-- EXERCISE DATA --

□ □ □ □ □ □ □

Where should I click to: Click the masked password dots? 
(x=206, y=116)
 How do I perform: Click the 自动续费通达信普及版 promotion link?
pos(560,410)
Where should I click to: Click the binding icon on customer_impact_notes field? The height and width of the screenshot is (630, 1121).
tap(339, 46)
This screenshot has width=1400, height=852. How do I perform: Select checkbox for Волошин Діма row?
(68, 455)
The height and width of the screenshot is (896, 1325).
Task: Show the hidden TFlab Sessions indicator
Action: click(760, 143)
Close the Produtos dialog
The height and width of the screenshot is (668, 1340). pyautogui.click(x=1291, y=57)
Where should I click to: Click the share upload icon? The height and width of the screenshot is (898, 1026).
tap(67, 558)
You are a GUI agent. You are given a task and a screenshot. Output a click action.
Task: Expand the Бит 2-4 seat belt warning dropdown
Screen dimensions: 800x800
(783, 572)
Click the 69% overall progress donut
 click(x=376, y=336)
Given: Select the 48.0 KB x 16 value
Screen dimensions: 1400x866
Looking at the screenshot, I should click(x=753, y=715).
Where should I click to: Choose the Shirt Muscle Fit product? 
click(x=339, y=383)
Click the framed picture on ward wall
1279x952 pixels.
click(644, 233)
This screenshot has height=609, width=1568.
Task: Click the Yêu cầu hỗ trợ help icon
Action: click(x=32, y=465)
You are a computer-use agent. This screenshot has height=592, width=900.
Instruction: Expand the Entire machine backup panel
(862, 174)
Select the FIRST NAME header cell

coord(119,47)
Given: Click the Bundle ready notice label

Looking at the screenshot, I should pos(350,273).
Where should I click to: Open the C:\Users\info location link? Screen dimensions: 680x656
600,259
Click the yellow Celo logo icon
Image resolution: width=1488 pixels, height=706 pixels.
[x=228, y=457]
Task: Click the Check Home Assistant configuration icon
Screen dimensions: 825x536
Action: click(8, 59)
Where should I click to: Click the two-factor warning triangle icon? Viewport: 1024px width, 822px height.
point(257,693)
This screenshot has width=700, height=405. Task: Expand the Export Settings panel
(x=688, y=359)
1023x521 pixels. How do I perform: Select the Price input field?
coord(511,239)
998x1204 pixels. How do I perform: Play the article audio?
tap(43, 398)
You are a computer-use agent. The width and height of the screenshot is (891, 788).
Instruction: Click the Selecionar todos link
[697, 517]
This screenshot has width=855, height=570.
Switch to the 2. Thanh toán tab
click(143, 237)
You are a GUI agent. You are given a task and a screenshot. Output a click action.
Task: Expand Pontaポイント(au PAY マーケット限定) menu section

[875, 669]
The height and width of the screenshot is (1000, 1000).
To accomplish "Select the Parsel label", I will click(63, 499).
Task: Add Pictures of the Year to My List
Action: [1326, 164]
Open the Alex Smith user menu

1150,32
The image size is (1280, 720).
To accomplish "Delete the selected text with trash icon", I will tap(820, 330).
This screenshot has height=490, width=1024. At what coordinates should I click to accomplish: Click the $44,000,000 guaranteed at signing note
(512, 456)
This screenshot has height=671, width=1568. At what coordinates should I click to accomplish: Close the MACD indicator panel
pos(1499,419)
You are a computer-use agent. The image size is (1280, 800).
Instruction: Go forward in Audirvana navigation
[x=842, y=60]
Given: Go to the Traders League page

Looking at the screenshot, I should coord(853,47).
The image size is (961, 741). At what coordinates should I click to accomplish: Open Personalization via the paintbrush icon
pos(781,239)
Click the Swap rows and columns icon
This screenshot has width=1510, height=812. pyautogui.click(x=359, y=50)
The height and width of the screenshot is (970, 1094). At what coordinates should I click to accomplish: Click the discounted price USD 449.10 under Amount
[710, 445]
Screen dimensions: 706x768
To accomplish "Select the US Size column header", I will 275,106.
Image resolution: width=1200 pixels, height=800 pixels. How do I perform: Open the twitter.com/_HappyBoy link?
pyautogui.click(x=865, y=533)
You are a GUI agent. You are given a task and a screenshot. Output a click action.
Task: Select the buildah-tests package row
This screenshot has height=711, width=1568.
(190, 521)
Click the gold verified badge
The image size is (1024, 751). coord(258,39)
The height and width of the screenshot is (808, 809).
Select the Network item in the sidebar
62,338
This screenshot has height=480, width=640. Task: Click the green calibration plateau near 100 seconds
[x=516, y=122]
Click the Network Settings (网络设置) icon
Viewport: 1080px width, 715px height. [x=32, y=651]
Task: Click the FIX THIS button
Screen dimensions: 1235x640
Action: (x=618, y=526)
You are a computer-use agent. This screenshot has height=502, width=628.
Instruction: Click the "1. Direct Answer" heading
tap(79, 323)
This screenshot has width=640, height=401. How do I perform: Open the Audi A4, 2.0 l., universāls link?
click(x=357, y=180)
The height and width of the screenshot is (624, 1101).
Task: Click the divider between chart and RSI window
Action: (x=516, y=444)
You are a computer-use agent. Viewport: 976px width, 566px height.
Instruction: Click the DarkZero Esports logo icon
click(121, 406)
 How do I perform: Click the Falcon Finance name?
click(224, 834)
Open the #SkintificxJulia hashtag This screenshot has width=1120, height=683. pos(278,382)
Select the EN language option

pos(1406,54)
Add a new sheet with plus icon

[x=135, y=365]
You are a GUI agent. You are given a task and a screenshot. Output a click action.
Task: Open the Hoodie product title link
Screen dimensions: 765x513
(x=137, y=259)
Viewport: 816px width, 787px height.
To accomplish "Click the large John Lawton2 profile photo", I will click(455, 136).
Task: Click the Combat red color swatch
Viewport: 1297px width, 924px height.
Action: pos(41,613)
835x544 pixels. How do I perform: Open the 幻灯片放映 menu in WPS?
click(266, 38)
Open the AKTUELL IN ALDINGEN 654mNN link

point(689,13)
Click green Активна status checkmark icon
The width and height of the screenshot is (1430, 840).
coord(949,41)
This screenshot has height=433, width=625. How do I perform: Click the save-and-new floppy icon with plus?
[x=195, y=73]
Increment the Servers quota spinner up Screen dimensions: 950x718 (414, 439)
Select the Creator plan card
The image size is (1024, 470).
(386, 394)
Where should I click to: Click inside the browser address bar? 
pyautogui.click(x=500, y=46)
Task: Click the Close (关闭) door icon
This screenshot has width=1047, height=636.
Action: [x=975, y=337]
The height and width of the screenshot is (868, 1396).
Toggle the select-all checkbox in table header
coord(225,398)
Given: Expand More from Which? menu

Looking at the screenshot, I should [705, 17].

□ □ □ □ □ □ □

-- ACTION ITEM --
Quote all of the entries exactly as they appear.

-- OUTPUT --
Where should I click to: Click the masked password dots? 
(x=206, y=116)
 How do I perform: Click the 自动续费通达信普及版 promotion link?
pos(560,410)
Where should I click to: Click the binding icon on customer_impact_notes field? The height and width of the screenshot is (630, 1121).
tap(339, 46)
This screenshot has width=1400, height=852. How do I perform: Select checkbox for Волошин Діма row?
(68, 455)
The height and width of the screenshot is (896, 1325).
Task: Show the hidden TFlab Sessions indicator
Action: click(760, 143)
Close the Produtos dialog
The height and width of the screenshot is (668, 1340). pyautogui.click(x=1291, y=57)
Where should I click to: Click the share upload icon? The height and width of the screenshot is (898, 1026).
tap(67, 558)
You are a GUI agent. You are given a task and a screenshot. Output a click action.
Task: Expand the Бит 2-4 seat belt warning dropdown
Screen dimensions: 800x800
(783, 572)
Click the 69% overall progress donut
 click(x=376, y=336)
Given: Select the 48.0 KB x 16 value
Screen dimensions: 1400x866
Looking at the screenshot, I should click(x=753, y=715).
Where should I click to: Choose the Shirt Muscle Fit product? 
click(x=339, y=383)
Click the framed picture on ward wall
1279x952 pixels.
click(644, 233)
This screenshot has height=609, width=1568.
Task: Click the Yêu cầu hỗ trợ help icon
Action: click(x=32, y=465)
You are a computer-use agent. This screenshot has height=592, width=900.
Instruction: Expand the Entire machine backup panel
(862, 174)
Select the FIRST NAME header cell

coord(119,47)
Given: Click the Bundle ready notice label

Looking at the screenshot, I should pos(350,273).
Where should I click to: Open the C:\Users\info location link? Screen dimensions: 680x656
600,259
Click the yellow Celo logo icon
Image resolution: width=1488 pixels, height=706 pixels.
[x=228, y=457]
Task: Click the Check Home Assistant configuration icon
Screen dimensions: 825x536
Action: click(8, 59)
Where should I click to: Click the two-factor warning triangle icon? Viewport: 1024px width, 822px height.
point(257,693)
This screenshot has width=700, height=405. Task: Expand the Export Settings panel
(x=688, y=359)
1023x521 pixels. How do I perform: Select the Price input field?
coord(511,239)
998x1204 pixels. How do I perform: Play the article audio?
tap(43, 398)
You are a computer-use agent. The width and height of the screenshot is (891, 788).
Instruction: Click the Selecionar todos link
[697, 517]
This screenshot has width=855, height=570.
Switch to the 2. Thanh toán tab
click(143, 237)
You are a GUI agent. You are given a task and a screenshot. Output a click action.
Task: Expand Pontaポイント(au PAY マーケット限定) menu section

[875, 669]
The height and width of the screenshot is (1000, 1000).
To accomplish "Select the Parsel label", I will click(63, 499).
Task: Add Pictures of the Year to My List
Action: [1326, 164]
Open the Alex Smith user menu

1150,32
The image size is (1280, 720).
To accomplish "Delete the selected text with trash icon", I will tap(820, 330).
This screenshot has height=490, width=1024. At what coordinates should I click to accomplish: Click the $44,000,000 guaranteed at signing note
(512, 456)
This screenshot has height=671, width=1568. At what coordinates should I click to accomplish: Close the MACD indicator panel
pos(1499,419)
You are a computer-use agent. The image size is (1280, 800).
Instruction: Go forward in Audirvana navigation
[x=842, y=60]
Given: Go to the Traders League page

Looking at the screenshot, I should coord(853,47).
The image size is (961, 741). At what coordinates should I click to accomplish: Open Personalization via the paintbrush icon
pos(781,239)
Click the Swap rows and columns icon
This screenshot has width=1510, height=812. pyautogui.click(x=359, y=50)
The height and width of the screenshot is (970, 1094). At what coordinates should I click to accomplish: Click the discounted price USD 449.10 under Amount
[710, 445]
Screen dimensions: 706x768
To accomplish "Select the US Size column header", I will 275,106.
Image resolution: width=1200 pixels, height=800 pixels. How do I perform: Open the twitter.com/_HappyBoy link?
pyautogui.click(x=865, y=533)
You are a GUI agent. You are given a task and a screenshot. Output a click action.
Task: Select the buildah-tests package row
This screenshot has height=711, width=1568.
(190, 521)
Click the gold verified badge
The image size is (1024, 751). coord(258,39)
The height and width of the screenshot is (808, 809).
Select the Network item in the sidebar
62,338
This screenshot has height=480, width=640. Task: Click the green calibration plateau near 100 seconds
[x=516, y=122]
Click the Network Settings (网络设置) icon
Viewport: 1080px width, 715px height. [x=32, y=651]
Task: Click the FIX THIS button
Screen dimensions: 1235x640
Action: (x=618, y=526)
You are a computer-use agent. This screenshot has height=502, width=628.
Instruction: Click the "1. Direct Answer" heading
tap(79, 323)
This screenshot has width=640, height=401. How do I perform: Open the Audi A4, 2.0 l., universāls link?
click(x=357, y=180)
The height and width of the screenshot is (624, 1101).
Task: Click the divider between chart and RSI window
Action: (x=516, y=444)
You are a computer-use agent. Viewport: 976px width, 566px height.
Instruction: Click the DarkZero Esports logo icon
click(121, 406)
 How do I perform: Click the Falcon Finance name?
click(224, 834)
Open the #SkintificxJulia hashtag This screenshot has width=1120, height=683. pos(278,382)
Select the EN language option

pos(1406,54)
Add a new sheet with plus icon

[x=135, y=365]
You are a GUI agent. You are given a task and a screenshot. Output a click action.
Task: Open the Hoodie product title link
Screen dimensions: 765x513
(x=137, y=259)
Viewport: 816px width, 787px height.
To accomplish "Click the large John Lawton2 profile photo", I will click(455, 136).
Task: Click the Combat red color swatch
Viewport: 1297px width, 924px height.
Action: pos(41,613)
835x544 pixels. How do I perform: Open the 幻灯片放映 menu in WPS?
click(266, 38)
Open the AKTUELL IN ALDINGEN 654mNN link

point(689,13)
Click green Активна status checkmark icon
The width and height of the screenshot is (1430, 840).
coord(949,41)
This screenshot has height=433, width=625. How do I perform: Click the save-and-new floppy icon with plus?
[x=195, y=73]
Increment the Servers quota spinner up Screen dimensions: 950x718 (414, 439)
Select the Creator plan card
The image size is (1024, 470).
(386, 394)
Where should I click to: Click inside the browser address bar? 
pyautogui.click(x=500, y=46)
Task: Click the Close (关闭) door icon
This screenshot has width=1047, height=636.
Action: [x=975, y=337]
The height and width of the screenshot is (868, 1396).
Toggle the select-all checkbox in table header
coord(225,398)
Given: Expand More from Which? menu

Looking at the screenshot, I should [705, 17].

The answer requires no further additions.